First of all, parity issues prevent the penny from winning just by directly heading for the dime. Fortunately, by going around the triangle, the penny can break the parity.

Let me number the nodes as shown below:

enter image description here

In almost all cases, if the penny's first three moves are to 14, then 15, then 1, then the last three moves are enough to win. The dime's third move can be to 3, 4, 6, 10, 11, or 12, and here is a winning tree for five of those cases:

first three moves: 14, then 15, then 1
    dime to 3 => capture on move 4
    dime to 4 => capture on move 4
    dime to 6 => penny to 3
        dime to 2 => capture on move 5
        dime to 7 => capture on move 5
    dime to 10 => there's not enough time to catch it!
    dime to 11 => penny to 3
        dime to 7 => capture on move 5
        dime to 8 => capture on move 5
        dime to 13 => penny to 8
            dime to 11 => capture on move 6
            dime to 12 => capture on move 6
    dime to 12 => penny to 4
        dime to 8 => capture on move 5
        dime to 9 => capture on move 5
        dime to 13 => penny to 8
            dime to 11 => capture on move 6
            dime to 12 => capture on move 6

Unfortunately, the dime does escape by going to 10. So instead, if the dime's first two moves are to 12 then 9 (heading for 10) then we modify our strategy; instead of the penny going up to 1 as the third move, the penny goes to 5. This gives the following winning tree:

third move: penny to 5
    dime to 4 => capture on move 4
    dime to 10 => capture on move 4
    dime to 12 => penny to 4
        dime to 8 => capture on move 5
        dime to 9 => capture on move 5
        dime to 13 => penny to 8
            dime to 11 => capture on move 6
            dime to 12 => capture on move 6

So now we have a six-move winning sequence no matter what the dime does.

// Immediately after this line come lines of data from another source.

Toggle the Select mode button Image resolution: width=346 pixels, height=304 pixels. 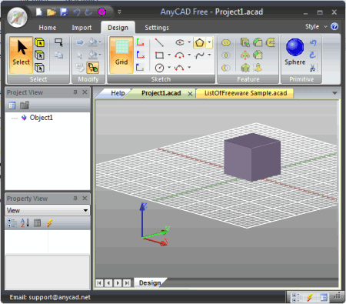(21, 55)
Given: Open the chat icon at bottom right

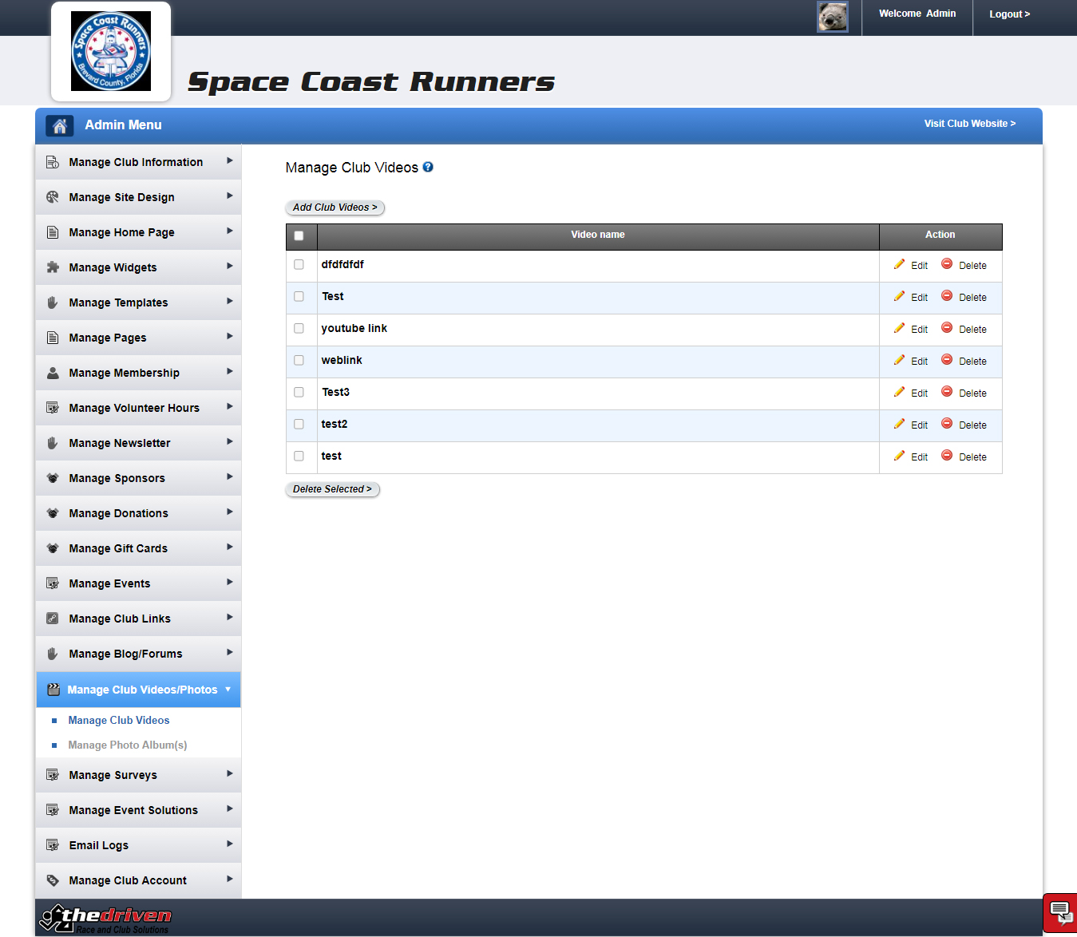Looking at the screenshot, I should point(1059,911).
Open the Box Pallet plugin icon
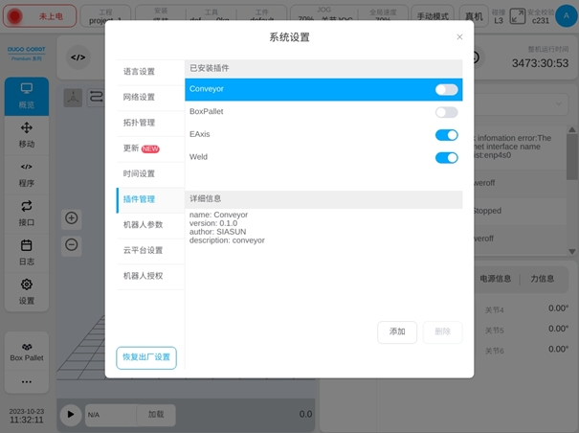579x433 pixels. click(26, 351)
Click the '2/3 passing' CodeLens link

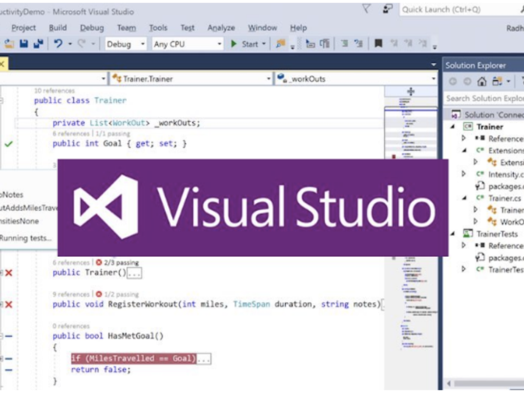[x=121, y=263]

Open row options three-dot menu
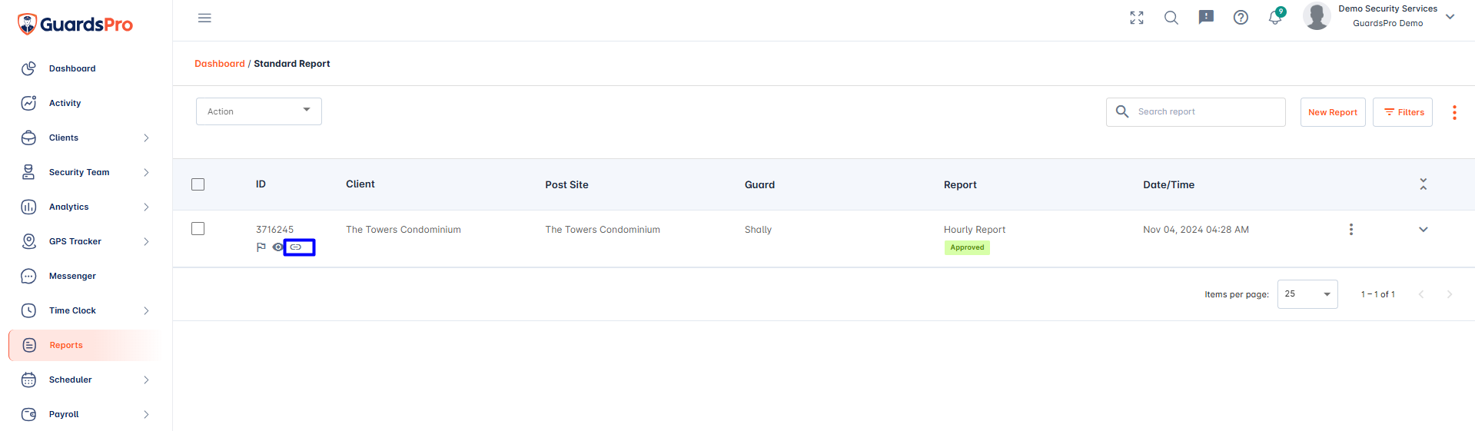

Furthermore, if we had seven moves to win instead of six, we could begin with the 14 to 15 to 1 sequence in all cases. If the dime's third move is to 10, the penny can counter with 15. This forces the dime to retreat to 9 or lose immediately; at that point, the penny can make the fourth move to 5, and transpose into the alternative line above with a one-move delay.